Render everything from the start of the records down to the line containing "point(1904,940)" as a JSON list of strings, one string per line, with blank lines omitted.

--- Start Extracted data ---

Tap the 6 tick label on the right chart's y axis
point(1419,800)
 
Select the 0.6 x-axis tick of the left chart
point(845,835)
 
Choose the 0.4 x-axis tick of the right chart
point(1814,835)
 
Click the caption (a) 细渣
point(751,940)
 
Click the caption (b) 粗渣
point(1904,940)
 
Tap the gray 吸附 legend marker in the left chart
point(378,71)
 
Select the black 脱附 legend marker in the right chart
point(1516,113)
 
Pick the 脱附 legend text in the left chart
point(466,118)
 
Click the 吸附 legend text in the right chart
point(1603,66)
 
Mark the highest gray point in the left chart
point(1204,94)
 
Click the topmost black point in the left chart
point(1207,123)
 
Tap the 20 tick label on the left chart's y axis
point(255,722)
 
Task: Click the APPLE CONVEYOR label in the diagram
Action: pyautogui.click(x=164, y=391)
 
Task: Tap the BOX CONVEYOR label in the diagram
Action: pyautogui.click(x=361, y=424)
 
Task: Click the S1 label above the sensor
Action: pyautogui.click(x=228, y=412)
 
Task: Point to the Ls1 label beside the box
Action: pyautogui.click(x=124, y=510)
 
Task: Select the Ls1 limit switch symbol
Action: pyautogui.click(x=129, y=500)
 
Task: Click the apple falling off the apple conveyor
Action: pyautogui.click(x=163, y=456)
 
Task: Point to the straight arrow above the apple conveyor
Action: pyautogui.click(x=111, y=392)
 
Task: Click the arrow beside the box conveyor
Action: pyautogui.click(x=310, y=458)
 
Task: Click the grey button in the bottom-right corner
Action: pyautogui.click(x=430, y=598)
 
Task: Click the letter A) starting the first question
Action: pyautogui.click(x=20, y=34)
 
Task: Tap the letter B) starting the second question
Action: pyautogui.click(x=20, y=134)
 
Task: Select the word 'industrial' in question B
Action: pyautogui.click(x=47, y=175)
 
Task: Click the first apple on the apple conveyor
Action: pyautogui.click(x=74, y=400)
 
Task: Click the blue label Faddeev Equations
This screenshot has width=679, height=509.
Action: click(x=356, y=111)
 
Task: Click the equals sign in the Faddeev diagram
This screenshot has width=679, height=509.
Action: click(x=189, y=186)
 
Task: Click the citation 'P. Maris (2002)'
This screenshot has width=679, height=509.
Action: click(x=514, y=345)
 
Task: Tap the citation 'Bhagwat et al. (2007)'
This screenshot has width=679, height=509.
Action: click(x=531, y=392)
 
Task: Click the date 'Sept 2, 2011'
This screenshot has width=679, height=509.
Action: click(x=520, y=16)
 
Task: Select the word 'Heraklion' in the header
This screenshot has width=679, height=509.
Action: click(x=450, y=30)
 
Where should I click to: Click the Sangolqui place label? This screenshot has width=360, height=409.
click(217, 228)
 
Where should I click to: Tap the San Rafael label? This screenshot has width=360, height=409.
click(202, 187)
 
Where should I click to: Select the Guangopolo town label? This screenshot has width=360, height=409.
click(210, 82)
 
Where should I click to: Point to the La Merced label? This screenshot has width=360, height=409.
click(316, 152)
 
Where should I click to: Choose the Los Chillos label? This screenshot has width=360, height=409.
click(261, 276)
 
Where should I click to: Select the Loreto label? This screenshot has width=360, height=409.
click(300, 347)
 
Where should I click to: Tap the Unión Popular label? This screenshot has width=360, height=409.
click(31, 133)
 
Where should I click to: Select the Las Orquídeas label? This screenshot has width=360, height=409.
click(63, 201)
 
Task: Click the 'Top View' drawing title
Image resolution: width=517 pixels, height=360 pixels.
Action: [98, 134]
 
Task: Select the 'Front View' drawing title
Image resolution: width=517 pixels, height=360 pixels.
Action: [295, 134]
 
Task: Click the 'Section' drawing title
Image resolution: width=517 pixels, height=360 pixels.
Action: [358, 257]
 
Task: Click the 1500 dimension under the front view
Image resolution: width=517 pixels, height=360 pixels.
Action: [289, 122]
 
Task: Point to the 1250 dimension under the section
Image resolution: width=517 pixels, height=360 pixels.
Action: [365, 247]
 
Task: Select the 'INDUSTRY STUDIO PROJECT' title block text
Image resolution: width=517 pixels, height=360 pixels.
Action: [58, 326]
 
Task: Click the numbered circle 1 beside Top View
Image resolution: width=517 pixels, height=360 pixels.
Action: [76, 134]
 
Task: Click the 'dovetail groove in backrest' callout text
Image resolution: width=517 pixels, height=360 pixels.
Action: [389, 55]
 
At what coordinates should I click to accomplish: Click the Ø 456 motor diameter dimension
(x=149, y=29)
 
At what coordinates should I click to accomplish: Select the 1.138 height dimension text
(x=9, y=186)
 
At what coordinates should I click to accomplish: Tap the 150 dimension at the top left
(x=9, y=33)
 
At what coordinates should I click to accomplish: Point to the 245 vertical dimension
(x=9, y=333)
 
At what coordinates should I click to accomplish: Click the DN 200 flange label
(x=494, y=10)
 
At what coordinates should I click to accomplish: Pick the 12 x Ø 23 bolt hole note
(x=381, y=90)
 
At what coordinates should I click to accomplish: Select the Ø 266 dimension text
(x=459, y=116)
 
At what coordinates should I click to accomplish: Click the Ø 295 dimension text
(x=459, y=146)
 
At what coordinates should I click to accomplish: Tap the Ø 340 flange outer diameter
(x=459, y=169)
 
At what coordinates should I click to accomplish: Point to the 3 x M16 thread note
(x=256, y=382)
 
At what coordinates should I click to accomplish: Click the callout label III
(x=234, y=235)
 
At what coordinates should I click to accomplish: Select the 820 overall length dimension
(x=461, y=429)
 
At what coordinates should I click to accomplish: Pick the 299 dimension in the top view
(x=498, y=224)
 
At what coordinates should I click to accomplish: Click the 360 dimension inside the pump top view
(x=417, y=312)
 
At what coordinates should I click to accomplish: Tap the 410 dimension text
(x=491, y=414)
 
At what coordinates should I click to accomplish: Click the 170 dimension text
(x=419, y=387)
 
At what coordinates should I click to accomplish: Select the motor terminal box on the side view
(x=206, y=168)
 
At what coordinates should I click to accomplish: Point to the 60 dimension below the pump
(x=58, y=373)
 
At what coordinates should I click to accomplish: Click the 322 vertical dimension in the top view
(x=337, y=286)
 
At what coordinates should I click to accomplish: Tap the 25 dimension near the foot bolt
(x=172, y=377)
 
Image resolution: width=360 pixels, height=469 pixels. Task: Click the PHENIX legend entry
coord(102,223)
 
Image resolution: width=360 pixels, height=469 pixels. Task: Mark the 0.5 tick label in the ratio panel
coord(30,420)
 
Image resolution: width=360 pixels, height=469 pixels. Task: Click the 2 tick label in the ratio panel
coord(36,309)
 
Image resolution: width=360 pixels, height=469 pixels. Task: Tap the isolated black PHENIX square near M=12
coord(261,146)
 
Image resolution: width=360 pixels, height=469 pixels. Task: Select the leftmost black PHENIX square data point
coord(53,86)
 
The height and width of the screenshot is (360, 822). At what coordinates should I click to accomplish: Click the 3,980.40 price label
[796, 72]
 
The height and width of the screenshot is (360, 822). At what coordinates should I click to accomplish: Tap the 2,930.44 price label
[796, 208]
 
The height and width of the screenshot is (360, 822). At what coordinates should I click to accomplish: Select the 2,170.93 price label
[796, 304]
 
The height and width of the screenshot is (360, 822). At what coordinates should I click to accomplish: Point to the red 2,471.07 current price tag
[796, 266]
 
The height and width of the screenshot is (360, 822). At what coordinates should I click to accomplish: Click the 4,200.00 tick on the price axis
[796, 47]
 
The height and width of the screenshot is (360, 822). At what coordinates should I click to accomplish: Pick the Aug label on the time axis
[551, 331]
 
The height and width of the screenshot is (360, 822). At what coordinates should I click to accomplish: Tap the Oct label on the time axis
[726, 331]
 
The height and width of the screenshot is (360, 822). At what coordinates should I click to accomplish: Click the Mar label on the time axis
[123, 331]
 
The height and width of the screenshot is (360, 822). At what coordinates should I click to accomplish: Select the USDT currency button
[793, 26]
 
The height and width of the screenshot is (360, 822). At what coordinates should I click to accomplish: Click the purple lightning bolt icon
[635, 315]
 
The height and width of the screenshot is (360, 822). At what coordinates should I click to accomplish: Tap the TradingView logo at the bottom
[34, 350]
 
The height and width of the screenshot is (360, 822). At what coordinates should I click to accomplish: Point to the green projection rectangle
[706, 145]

--- End Extracted data ---

**Task output:**
[
  "Tap the 6 tick label on the right chart's y axis",
  "point(1419,800)",
  "Select the 0.6 x-axis tick of the left chart",
  "point(845,835)",
  "Choose the 0.4 x-axis tick of the right chart",
  "point(1814,835)",
  "Click the caption (a) 细渣",
  "point(751,940)",
  "Click the caption (b) 粗渣",
  "point(1904,940)"
]